------ Information ------

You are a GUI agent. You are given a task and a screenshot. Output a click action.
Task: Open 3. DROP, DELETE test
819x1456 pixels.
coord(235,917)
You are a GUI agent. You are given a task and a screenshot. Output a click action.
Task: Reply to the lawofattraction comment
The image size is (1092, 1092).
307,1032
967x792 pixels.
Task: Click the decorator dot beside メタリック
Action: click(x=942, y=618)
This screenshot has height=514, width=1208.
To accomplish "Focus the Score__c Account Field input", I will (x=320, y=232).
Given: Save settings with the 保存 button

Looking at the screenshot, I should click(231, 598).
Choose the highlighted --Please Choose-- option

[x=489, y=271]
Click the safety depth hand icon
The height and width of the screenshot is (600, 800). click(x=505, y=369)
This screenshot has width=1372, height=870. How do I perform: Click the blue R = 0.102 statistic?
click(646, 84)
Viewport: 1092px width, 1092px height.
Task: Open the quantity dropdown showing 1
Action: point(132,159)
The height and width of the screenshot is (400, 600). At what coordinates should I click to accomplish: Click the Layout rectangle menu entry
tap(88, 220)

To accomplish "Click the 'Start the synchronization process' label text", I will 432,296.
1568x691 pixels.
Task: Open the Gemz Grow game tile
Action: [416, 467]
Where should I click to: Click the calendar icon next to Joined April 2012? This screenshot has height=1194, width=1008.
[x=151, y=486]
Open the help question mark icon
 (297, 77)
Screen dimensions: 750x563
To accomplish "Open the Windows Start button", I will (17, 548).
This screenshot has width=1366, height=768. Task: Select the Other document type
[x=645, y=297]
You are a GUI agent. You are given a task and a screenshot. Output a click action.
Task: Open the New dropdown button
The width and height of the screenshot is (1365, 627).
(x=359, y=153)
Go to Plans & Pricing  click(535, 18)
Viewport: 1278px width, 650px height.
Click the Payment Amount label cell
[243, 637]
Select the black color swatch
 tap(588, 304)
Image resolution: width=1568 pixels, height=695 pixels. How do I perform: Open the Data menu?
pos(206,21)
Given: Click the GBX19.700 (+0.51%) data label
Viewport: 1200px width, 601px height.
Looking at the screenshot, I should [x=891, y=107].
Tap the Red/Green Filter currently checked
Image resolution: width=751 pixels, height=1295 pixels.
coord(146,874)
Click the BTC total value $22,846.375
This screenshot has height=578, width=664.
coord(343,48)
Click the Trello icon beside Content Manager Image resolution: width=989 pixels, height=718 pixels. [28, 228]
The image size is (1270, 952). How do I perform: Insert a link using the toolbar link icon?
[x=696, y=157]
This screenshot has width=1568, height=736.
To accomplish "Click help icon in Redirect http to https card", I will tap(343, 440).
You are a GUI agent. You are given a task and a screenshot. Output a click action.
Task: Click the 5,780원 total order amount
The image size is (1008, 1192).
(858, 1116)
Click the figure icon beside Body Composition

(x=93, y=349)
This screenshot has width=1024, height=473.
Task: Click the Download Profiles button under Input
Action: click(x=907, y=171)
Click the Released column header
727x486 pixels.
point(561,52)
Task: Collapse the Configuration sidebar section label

------

▸ **Activity**: Your answer must be the line with "This screenshot has width=1568, height=736." and all lines after it through the final line of the entries, copied exactly and with nothing added.

▸ **Reply to the exercise**:
This screenshot has width=1568, height=736.
To accomplish "Click help icon in Redirect http to https card", I will tap(343, 440).
You are a GUI agent. You are given a task and a screenshot. Output a click action.
Task: Click the 5,780원 total order amount
The image size is (1008, 1192).
(858, 1116)
Click the figure icon beside Body Composition

(x=93, y=349)
This screenshot has width=1024, height=473.
Task: Click the Download Profiles button under Input
Action: click(x=907, y=171)
Click the Released column header
727x486 pixels.
point(561,52)
Task: Collapse the Configuration sidebar section label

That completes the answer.